All it took was one tweet.

9. 27. 17 by Kyree Leary
Image by Mercedes-Benz

From $1 Billion to $10 Billion

On September 21, Daimler, the parent company of Mercedes-Benz, announced it was investing $1 billion in electric vehicles, to be produced at a facility in Alabama. While $1 billion is hardly small change, Tesla CEO Elon Musk thought it wasn’t enough. In a tweet shortly after news broke about Daimler’s plans, Musk said the investment was “not a lot of money for a giant like Daimler/Mercedes. Wish they’d do more. Off by a zero.”

According to Business Insider, the Musk has welcomed competition in the past, saying the efforts of competing companies would be an asset to the evolution of transportation. In this context, his response to Daimler’s investment makes sense.

It was only a day later that Daimler tweeted a response of its own, telling Musk he was “absolutely right” before altering their plans. Mercedes is now allocating $10 billion to the development of new electric vehicles, with an additional $1 billion to be spent on battery production. The move must have met Musk’s expectations, as a couple of hours later, he simply tweeted “Good.”

The Competitors

Daimler is already one of the biggest competitors Tesla has to face, and its recent investments will only help improve its position. So far, the company has debuted an electric semi truck and plans to begin customer trials in 2017. While Musk has similar plans in the works, Tesla has yet to fully unveil its own electric, self-driving truck. Back in May, Daimler partnered with Vivint to create a home solar power solution similar to what Tesla offers with the Powerwall and Solar Roofs.

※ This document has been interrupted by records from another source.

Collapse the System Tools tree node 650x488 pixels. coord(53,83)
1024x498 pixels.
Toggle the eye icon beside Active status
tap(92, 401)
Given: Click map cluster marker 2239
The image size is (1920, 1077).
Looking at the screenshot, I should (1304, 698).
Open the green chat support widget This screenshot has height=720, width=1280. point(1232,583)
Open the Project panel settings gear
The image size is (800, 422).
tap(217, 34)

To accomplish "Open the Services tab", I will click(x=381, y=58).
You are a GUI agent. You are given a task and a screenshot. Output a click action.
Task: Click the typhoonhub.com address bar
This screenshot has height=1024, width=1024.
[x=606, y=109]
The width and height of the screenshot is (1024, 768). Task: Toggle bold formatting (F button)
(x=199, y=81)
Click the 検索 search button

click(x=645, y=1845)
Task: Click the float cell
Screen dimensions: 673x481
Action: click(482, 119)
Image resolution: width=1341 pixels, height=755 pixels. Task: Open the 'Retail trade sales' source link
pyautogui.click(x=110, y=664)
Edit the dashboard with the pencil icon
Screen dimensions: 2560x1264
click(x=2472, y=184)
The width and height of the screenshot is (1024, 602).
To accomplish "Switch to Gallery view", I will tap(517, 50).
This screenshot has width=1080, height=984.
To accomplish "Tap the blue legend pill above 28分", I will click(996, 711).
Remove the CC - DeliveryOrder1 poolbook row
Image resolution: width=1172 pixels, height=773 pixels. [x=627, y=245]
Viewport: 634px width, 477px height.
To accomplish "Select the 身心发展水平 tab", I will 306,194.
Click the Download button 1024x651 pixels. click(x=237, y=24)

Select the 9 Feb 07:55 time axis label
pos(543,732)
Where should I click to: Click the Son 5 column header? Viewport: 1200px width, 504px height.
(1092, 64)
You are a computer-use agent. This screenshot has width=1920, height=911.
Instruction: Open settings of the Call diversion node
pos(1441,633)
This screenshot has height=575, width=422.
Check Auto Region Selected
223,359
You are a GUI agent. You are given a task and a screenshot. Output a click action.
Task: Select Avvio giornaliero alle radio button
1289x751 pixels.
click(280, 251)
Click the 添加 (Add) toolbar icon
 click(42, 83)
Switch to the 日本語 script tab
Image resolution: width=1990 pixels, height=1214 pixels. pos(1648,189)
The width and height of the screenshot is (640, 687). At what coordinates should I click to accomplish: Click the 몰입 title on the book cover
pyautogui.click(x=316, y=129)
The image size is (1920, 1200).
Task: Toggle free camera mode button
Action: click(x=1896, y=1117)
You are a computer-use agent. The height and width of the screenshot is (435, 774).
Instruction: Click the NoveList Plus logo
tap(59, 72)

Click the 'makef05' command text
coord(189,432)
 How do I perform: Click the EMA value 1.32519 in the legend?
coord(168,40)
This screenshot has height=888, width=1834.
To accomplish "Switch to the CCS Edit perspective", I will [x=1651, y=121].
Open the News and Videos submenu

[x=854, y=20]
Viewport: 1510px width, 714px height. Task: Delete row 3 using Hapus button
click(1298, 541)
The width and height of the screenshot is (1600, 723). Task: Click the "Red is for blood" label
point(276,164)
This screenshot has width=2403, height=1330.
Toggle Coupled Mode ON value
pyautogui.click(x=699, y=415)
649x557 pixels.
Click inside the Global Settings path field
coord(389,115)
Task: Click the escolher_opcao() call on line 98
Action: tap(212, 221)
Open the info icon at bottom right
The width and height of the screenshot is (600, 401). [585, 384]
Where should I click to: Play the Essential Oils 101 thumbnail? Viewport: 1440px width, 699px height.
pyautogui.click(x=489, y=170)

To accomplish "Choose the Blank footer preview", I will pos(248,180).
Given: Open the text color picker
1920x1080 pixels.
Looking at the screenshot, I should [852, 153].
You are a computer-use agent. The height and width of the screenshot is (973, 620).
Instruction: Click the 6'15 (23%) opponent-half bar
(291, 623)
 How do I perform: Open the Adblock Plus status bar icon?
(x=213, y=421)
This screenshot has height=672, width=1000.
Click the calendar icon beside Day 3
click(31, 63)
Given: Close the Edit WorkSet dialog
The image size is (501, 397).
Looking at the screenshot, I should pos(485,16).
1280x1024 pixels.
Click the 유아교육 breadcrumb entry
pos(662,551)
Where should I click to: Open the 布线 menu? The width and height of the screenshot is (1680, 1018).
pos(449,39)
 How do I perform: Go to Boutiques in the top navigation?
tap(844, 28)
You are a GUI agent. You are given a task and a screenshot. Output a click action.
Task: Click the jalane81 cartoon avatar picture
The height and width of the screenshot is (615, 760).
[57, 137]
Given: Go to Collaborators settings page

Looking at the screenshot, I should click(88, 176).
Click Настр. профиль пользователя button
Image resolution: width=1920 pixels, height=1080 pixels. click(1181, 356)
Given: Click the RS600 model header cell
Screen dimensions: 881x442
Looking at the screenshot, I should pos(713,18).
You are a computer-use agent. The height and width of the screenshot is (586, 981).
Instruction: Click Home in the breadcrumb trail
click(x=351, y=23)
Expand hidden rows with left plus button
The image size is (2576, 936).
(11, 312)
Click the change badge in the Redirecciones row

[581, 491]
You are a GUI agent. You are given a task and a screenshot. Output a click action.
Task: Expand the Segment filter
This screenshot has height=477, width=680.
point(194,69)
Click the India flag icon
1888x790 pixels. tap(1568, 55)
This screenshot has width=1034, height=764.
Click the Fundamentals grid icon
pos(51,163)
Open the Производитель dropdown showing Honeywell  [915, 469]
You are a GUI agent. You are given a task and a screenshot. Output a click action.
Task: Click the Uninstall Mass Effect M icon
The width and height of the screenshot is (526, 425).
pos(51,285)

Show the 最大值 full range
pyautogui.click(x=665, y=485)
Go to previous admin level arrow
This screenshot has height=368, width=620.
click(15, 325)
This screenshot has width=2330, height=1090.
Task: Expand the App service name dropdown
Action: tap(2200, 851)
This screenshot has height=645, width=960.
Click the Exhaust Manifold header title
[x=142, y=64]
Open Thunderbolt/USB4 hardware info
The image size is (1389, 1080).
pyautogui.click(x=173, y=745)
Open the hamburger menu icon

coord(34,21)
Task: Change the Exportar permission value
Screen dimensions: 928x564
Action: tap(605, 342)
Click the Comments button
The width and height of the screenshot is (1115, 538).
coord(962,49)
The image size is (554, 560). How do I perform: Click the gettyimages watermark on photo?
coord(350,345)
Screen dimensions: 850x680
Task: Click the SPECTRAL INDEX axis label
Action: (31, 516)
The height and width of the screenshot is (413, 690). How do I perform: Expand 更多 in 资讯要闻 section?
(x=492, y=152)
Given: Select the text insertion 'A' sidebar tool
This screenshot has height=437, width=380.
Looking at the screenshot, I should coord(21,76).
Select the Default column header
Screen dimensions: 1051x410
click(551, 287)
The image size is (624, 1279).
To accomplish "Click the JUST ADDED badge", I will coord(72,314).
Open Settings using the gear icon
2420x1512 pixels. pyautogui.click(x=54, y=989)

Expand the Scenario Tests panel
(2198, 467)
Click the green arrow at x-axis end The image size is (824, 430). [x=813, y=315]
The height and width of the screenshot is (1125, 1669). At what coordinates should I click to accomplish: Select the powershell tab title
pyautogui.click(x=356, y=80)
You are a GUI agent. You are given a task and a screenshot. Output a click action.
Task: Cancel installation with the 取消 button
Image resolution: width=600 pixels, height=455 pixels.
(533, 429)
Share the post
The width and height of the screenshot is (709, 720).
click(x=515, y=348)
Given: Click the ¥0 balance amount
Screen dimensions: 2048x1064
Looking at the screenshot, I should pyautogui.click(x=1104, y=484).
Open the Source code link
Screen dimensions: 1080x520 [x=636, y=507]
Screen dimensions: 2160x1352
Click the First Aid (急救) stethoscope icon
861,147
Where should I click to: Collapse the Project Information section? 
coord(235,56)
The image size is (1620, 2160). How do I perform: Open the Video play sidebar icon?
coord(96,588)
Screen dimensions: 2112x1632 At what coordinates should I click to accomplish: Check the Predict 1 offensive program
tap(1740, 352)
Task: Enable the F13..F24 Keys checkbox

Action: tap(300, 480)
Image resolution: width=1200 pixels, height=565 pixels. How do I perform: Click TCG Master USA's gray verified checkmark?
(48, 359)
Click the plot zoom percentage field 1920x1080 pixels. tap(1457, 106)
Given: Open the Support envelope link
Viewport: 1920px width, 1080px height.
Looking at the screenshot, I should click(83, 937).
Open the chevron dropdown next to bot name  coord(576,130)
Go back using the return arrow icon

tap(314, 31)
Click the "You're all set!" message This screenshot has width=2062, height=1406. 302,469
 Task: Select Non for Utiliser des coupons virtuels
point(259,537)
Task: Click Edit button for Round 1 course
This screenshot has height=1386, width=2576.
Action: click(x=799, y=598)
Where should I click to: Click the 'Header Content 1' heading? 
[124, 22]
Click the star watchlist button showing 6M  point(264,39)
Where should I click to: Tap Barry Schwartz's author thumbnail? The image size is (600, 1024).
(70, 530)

Of course, Daimler isn’t the only company producing and selling electric cars that can compete with Tesla: Nissan’s 2018 Leaf could be a cheaper alternative, Ford is expected to commit to electric cars in the near future, Porsche’s all-electric car will be out by 2019, and Volkswagen plans to become the leading electric car maker by 2025. If Tesla wants competition, it’s going to get it, and we can only hope it promotes the kind of healthy competition that benefits everyone.